A reward, as he said.

  Clothes were lying ready for me on the shelves. I don’t know if he’d had them ready from the outset or brought them later. White underwear, sheer tights with a silky lustre, white blouse, knee-length dark skirt and shoes with straps, a size too small for me. I peered at my own things, which lay in an untidy pile beneath the sink, then back to the shelves, where my overnight bag sat right at the top, out of reach. It looked crumpled, like an empty wrapper. He must have taken everything out of it.

  ‘They say you should never judge a book by its cover,’ he began. I tried not to look when he bent down, holding the white panties, and directed my legs into them. I put my head back and stared at the ceiling.

  ‘But the truth is, tasteless clothes make a tasteless woman.’

  Between the wooden beams I spied a gratifying spider’s web to distract me from his caresses as he put on my bra. Incy Wincy spider climbed up the water spout, I hummed inside my head. My mother used to sing me this song when I was small and she still a mother. She would sit on the edge of my bed, twisting her fingers funnily to imitate the spider’s movements. Down came the rain and washed poor Incy out . . .
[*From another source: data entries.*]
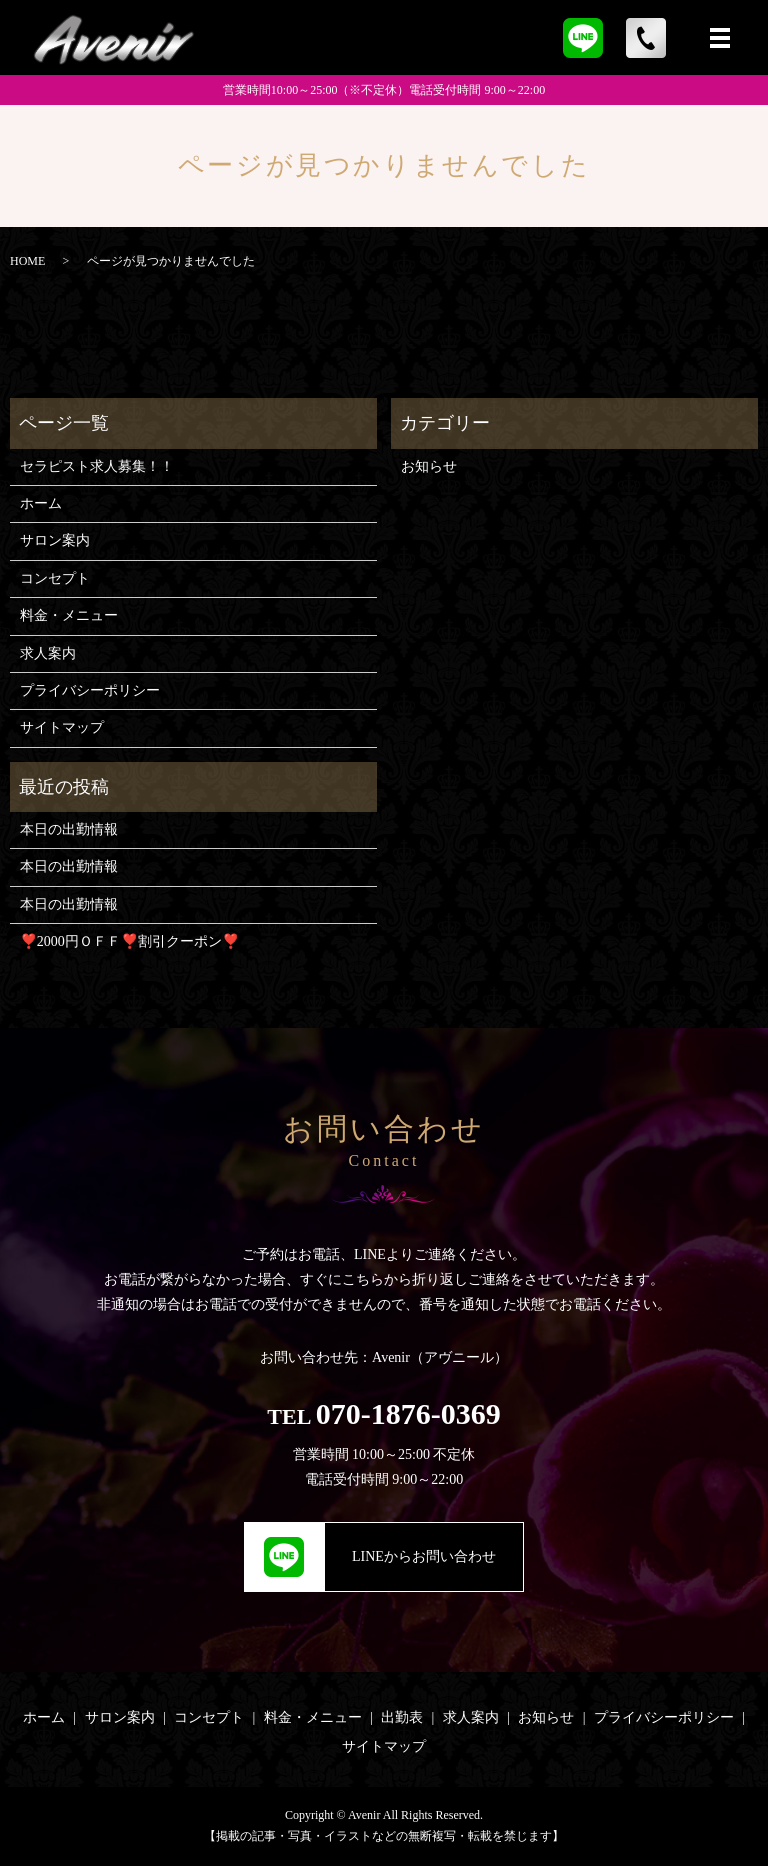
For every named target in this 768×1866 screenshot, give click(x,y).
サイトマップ (62, 727)
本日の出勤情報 (69, 829)
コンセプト (55, 578)
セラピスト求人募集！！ (97, 466)
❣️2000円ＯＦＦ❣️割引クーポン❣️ (129, 941)
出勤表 (402, 1717)
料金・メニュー (69, 615)
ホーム (41, 503)
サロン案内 (55, 540)
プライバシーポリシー (90, 690)
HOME (27, 261)
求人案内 (48, 653)
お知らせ (429, 466)
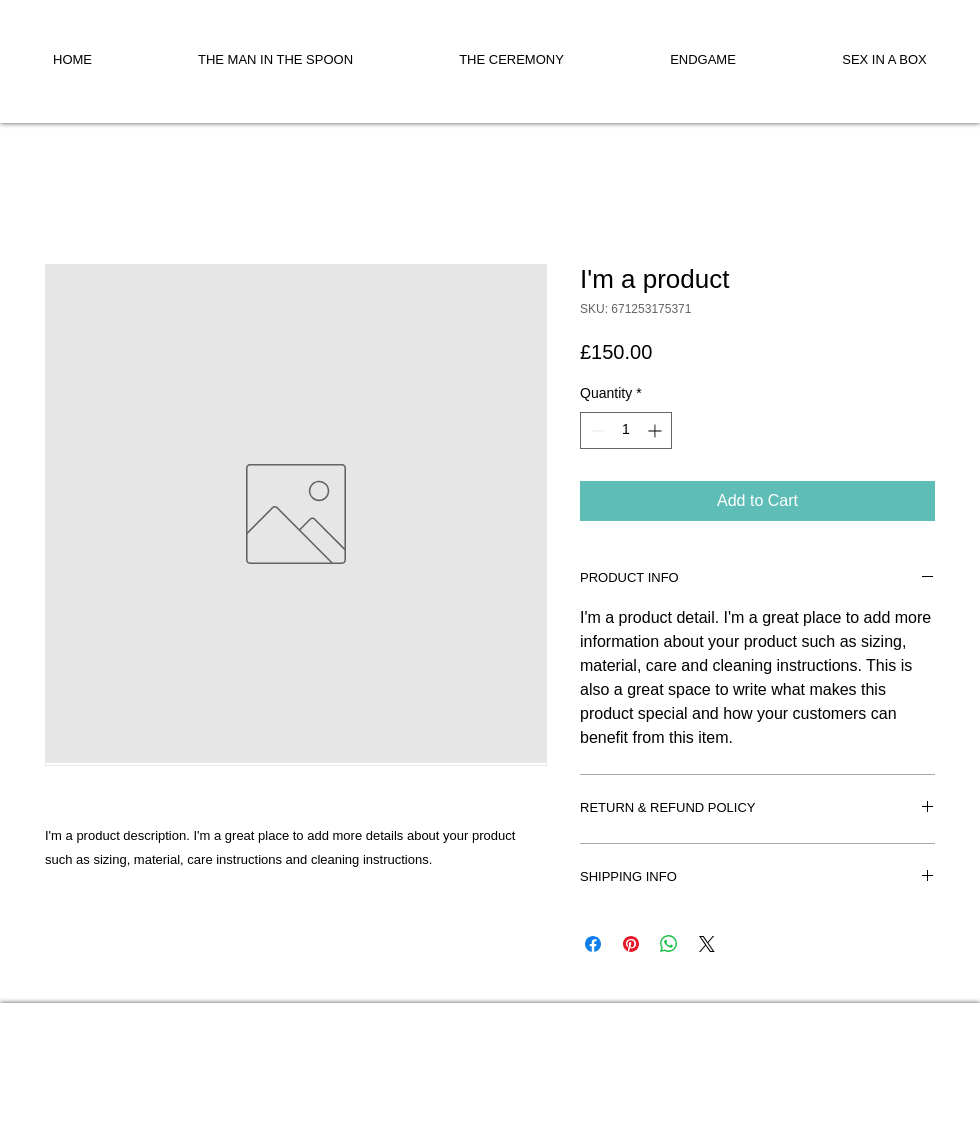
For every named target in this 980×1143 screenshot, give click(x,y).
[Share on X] (707, 944)
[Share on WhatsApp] (669, 944)
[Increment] (656, 430)
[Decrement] (595, 430)
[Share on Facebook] (593, 944)
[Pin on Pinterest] (631, 944)
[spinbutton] (626, 430)
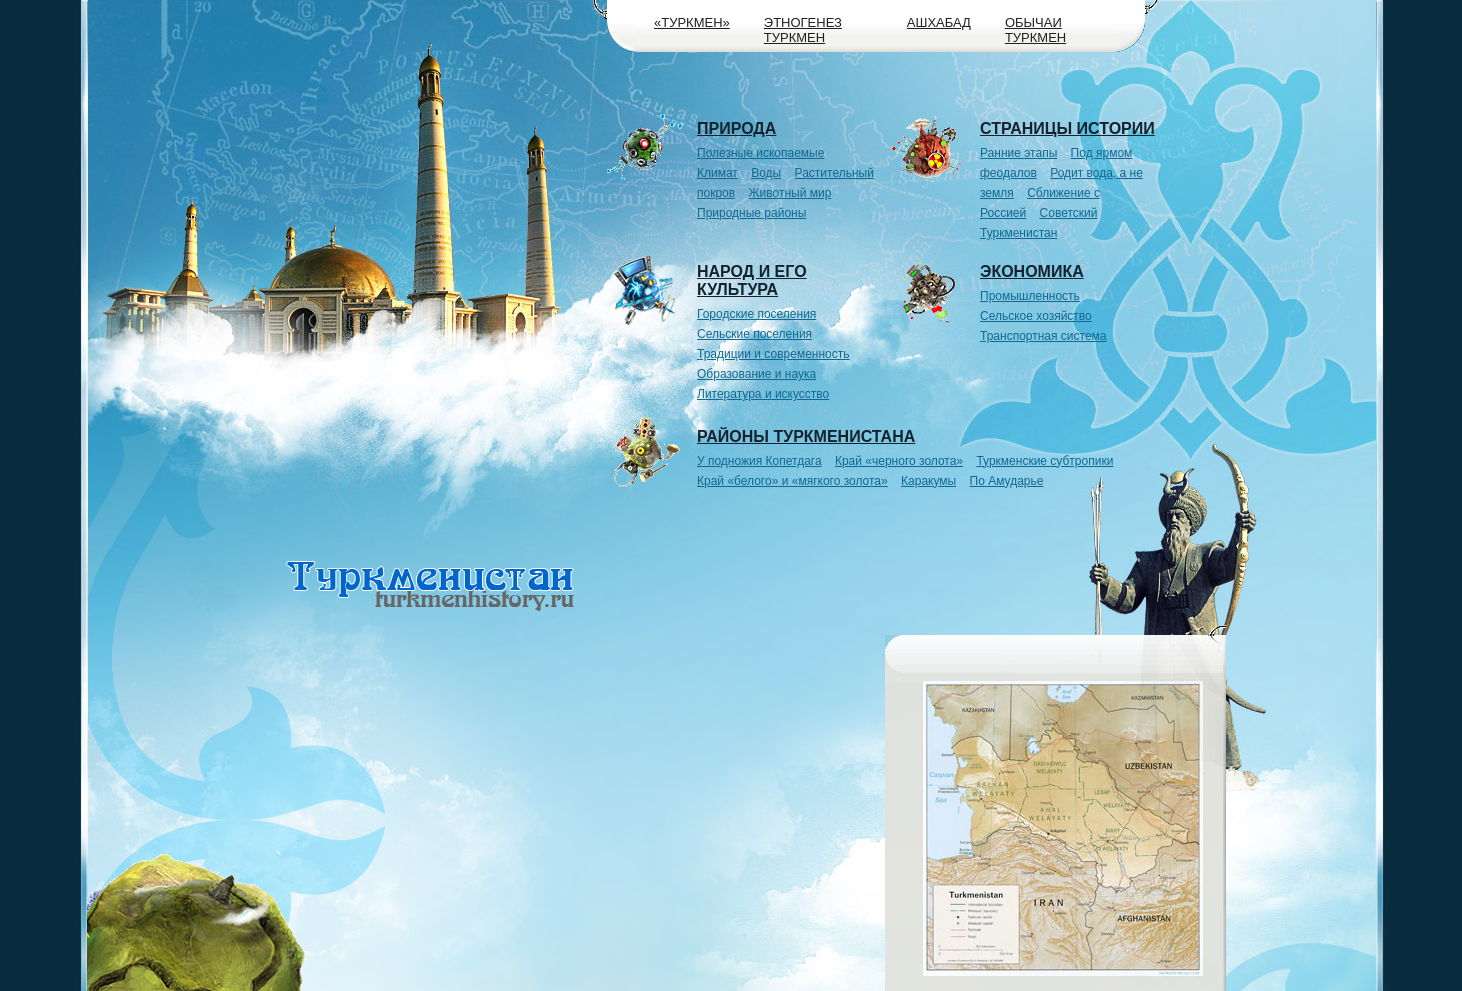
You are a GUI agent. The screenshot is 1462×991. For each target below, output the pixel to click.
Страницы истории (1067, 128)
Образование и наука (756, 374)
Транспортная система (1043, 336)
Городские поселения (756, 314)
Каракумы (928, 481)
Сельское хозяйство (1036, 316)
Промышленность (1030, 296)
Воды (766, 173)
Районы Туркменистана (806, 436)
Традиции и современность (773, 354)
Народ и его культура (752, 280)
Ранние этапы (1018, 153)
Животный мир (790, 193)
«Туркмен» (692, 22)
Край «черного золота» (899, 461)
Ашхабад (939, 22)
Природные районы (751, 213)
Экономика (1032, 271)
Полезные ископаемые (760, 153)
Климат (717, 173)
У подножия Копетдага (759, 461)
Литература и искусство (763, 394)
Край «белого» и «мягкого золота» (792, 481)
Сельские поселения (754, 334)
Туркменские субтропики (1044, 461)
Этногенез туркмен (803, 30)
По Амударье (1007, 481)
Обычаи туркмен (1035, 30)
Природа (736, 128)
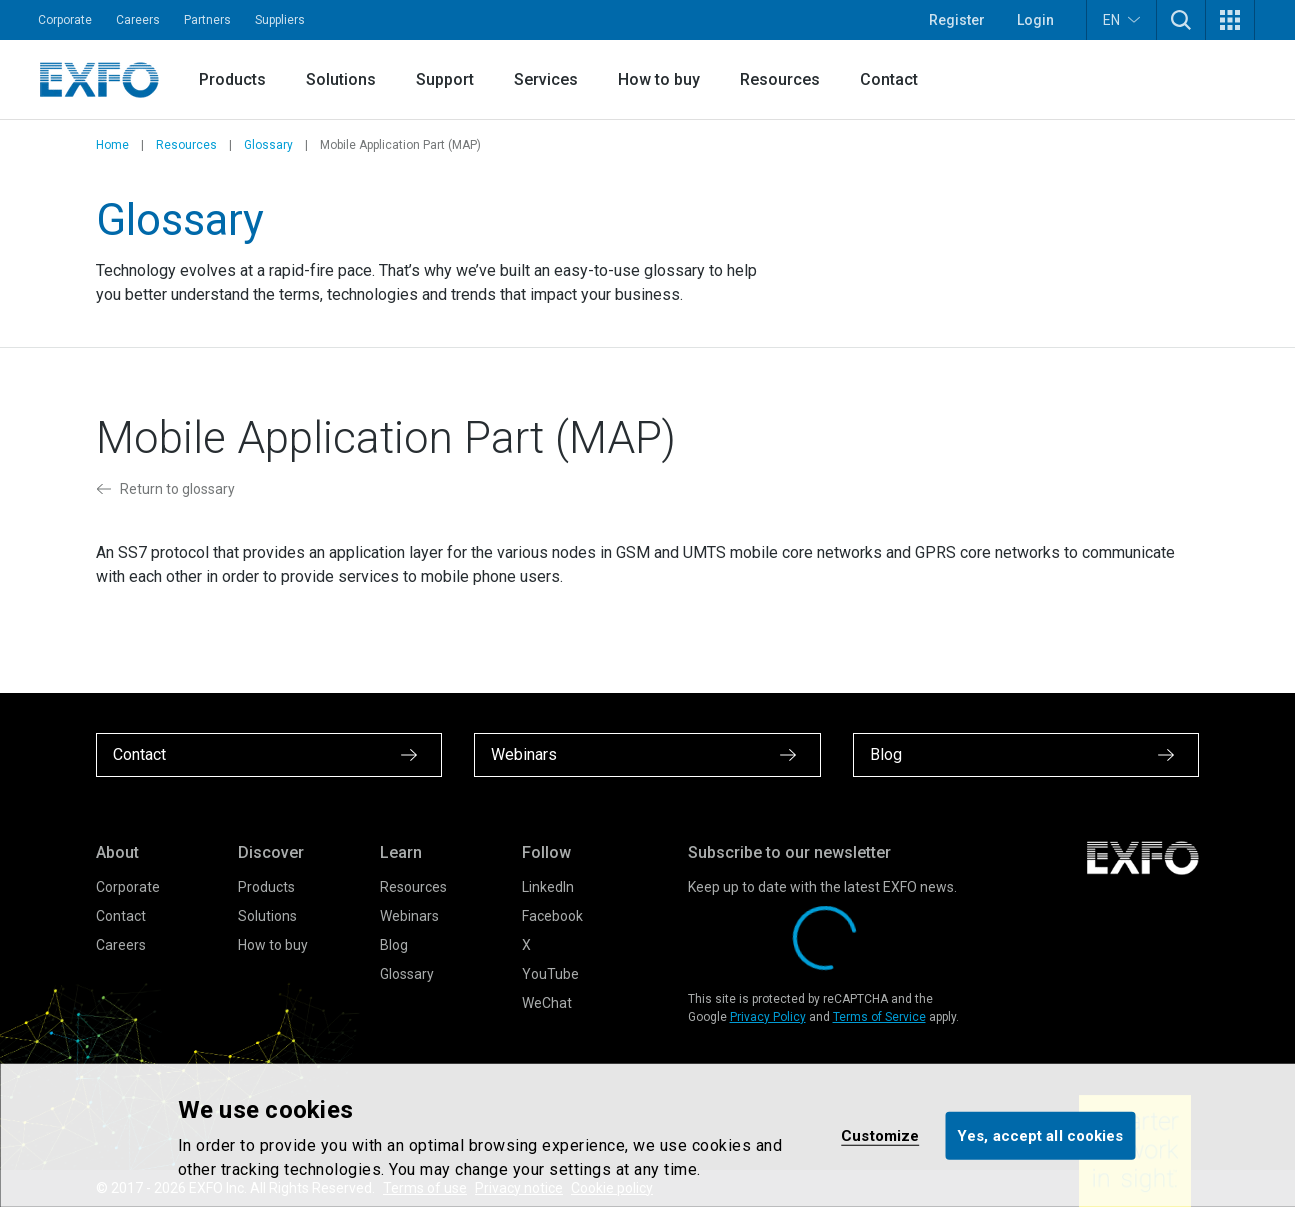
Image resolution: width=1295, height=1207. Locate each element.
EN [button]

  ‘You are going to stick to my rules, Lena. Tidiness, cleanliness, discipline, respect, honesty, fidelity, loyalty. Whenever I come into a room you will position yourself so I can see you and you will stick your hands out. Do you understand? I want to check that your fingernails are clean and that you’ve got nothing hidden in your hands that could hurt me – or you, for that matter. Your times for using the toilet are seven o’clock in the morning, twelve-thirty, five in the afternoon and eight in the evening. I will help you with your personal hygiene. Unfortunately we don’t have running water here, only these canisters.’ He nodded towards the canisters I’d already seen. ‘But it’s fine so long as we’re not too wasteful. We have our own generator and are fairly well equipped otherwise. You’ll like it here.’

  With a rasping noise he pulled up the zip of my skirt and tugged from behind at the shoulder seams of my blouse before walking around me and running his splayed fingers through my hair.